Это был удар пострашнее удара той шведской пули, что когда-то в молодости выбила его из седла. Потрясенный, он неподвижно сидел в глубоком кресле. Что там наболтали молодому императору придворные искусники? Сумели убедить, наверное, что фельдмаршал Монтекукколи стар и нерешителен. (Слыханное ли дело: провести целую кампанию в одном маневрировании, без сражения!) Что он бездарно позволил французской армии уйти. Что он вообще уже ни на что не годен и должен дать дорогу более молодым, энергичным. (А Тюренна, говорят, в Париже восхваляют. За то, что спас остатки армии. Тюренну всё на пользу.)
Так или иначе, это было крушение. У фельдмаршала разболелась голова. Гулко, пугающе заколотилось сердце. Он сразу ощутил свой возраст. Почти шестьдесят шесть, мафусаилов век, тем более — для солдата. Вот всё и кончилось. Что ему остается? Только смириться. Смириться и доживать.

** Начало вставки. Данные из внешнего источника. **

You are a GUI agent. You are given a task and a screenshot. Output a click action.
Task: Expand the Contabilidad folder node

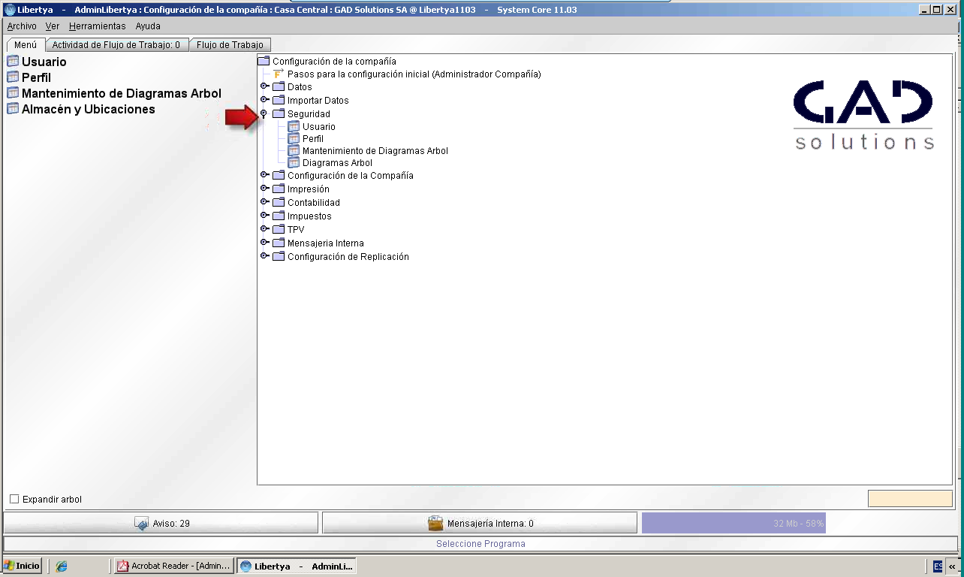coord(264,202)
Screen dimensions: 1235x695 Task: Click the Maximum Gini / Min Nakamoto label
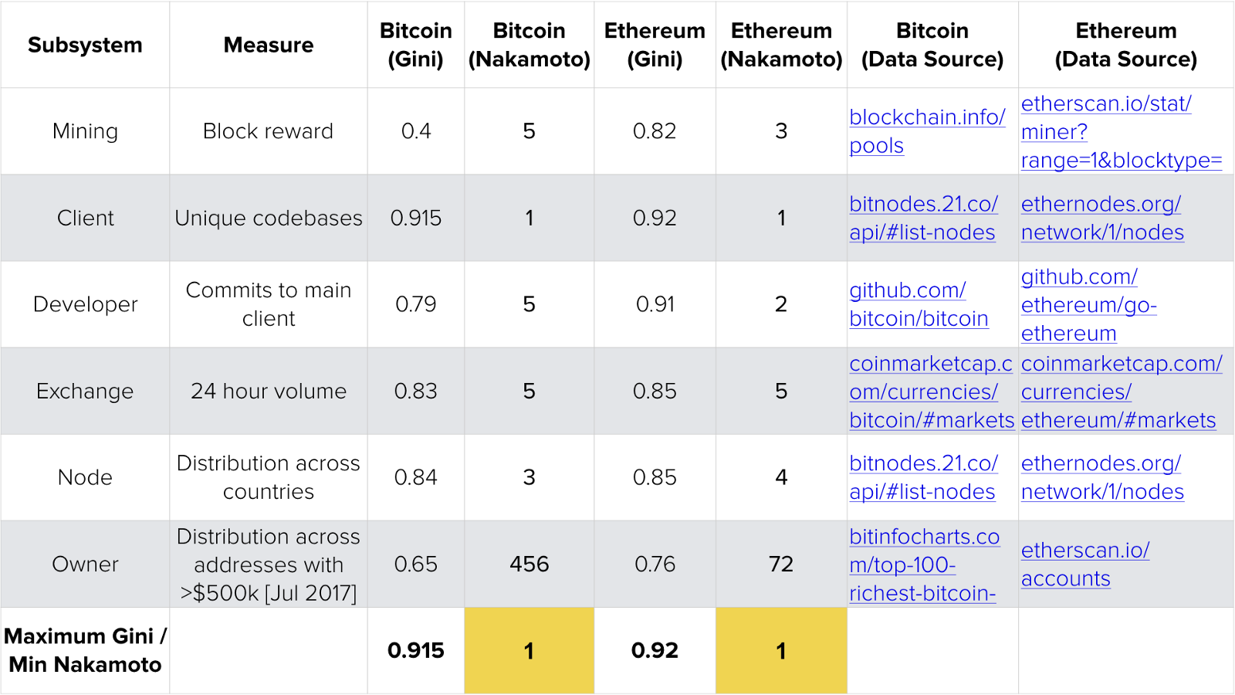pos(85,650)
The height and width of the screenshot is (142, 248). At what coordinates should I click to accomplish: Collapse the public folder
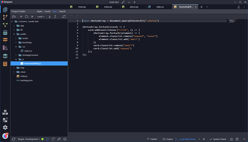click(14, 34)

И еще — писать книги. Он уже написал несколько. Воспоминания о своих походах, рассуждения о военном искусстве. Может быть, успеет написать еще одну-две. Книги, только книги его и переживут. Ненадолго. На несколько десятилетий, самое большее — веков. Он ведь так и не стал ни Ганнибалом, ни Велизарием, его победы не могут сравниться с Каннами или взятием Рима, близкие потомки еще будут помнить о них, а дальние — забудут наверняка. И мысли его о тактике, стратегии, штурме крепостей тоже устареют. Потому что будущие алхимики изобретут какой-нибудь сверхмощный порох или научатся плавить сверхпрочную сталь.
Пожалуй, только одна его мрачноватая шутка, разлетевшаяся по всей Европе, шутка о том, что «для войны нужны три вещи: во-первых — деньги, во-вторых — деньги и в-третьих — деньги», — будет жить, действительно, вечно. Ее станут повторять и тогда, когда имя автора скроется во тьме прошедших времен. Ибо переменится всё — границы, династии, религии, языки, — и только эти две вещи, ДЕНЬГИ И ВОЙНА, не исчезнут до самого скончания света.

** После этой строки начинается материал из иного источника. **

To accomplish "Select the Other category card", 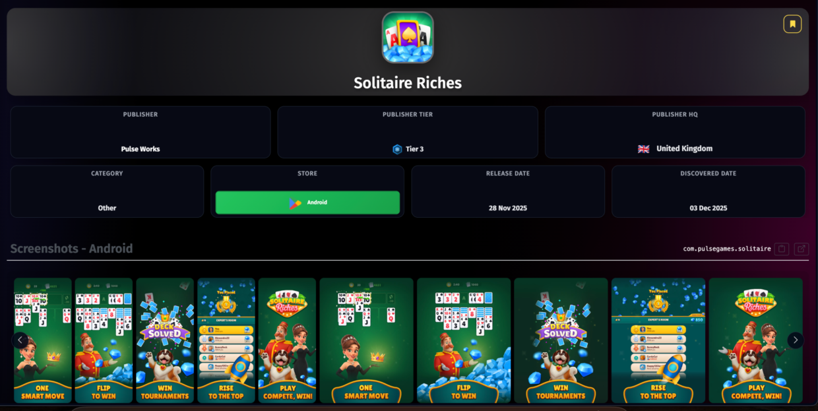I will pos(107,191).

А голова болела нестерпимо. Виски и лоб так ломило, что темнело в глазах. Значит, надо было звать домашнего врача, который пустит ему кровь, а потом трижды в день будет подносить в серебряной рюмочке отмеренную по каплям травяную настойку. Это уже и не старость. Это — умирание.
И вдруг ему пришла мысль, что если предстоящая кампания закончится безрезультатно, если имперская армия — без него — хотя бы не даст себя разбить, его не вернут на службу уже никогда. Но если Тюренн одержит победу в своей лучшей манере… Тогда к нему, полуотставному фельдмаршалу, еще прибегут с поклоном. Его призовут на помощь, осыплют почестями… Так значит, все его надежды спасти остаток жизни, вернуть ей смысл и цель, зависят от успехов Тюренна?!
Старый денщик, встревоженный долгой тишиной в кабинете, осторожно заглянул туда. И ему стало не по себе. Он увидел, что его господин сидит, откинувшись в кресле, смотрит в стену неподвижным взглядом и улыбается.
И всё случилось по его предвидению. Вот она — ранняя весна 1675 года, любезнейшее приглашение к императору. Катилась нелепо-громадная карета, забрызгивая дорожной грязью скакавших рядом гвардейцев в парадной форме. Тянулись за окошком нескончаемые венские предместья: белые домики под красно-черепичными крышами в окружении по-весеннему голых и черных садов.
Он вспомнил, как любил подъезжать к Вене, возвращаясь из походов. Как любил ее вид, открывавшийся с холмов Венского леса, особенно с Каленберга: мощное кольцо крепостных стен с остроугольными выступами бастионов; в центре — тонкий и острый, как рапира, нацеленная в облака, шпиль Южной башни собора Святого Стефана; вокруг него, точно ласточкино гнездо, сплетение тесных улочек Старого города. Ансамбль Хофбурга. Церковь Санкт-Мария-ам-Гештаде.
Ему нравилось зрелище венской толпы, где смешались, кажется, все нации Европы в своих одеяниях — немцы, поляки, венгры, чехи, испанцы, итальянцы, кроаты, греки, даже бородатые русские купцы. Его возбуждали вавилонский разноязыкий говор, спешка и суета столицы мира.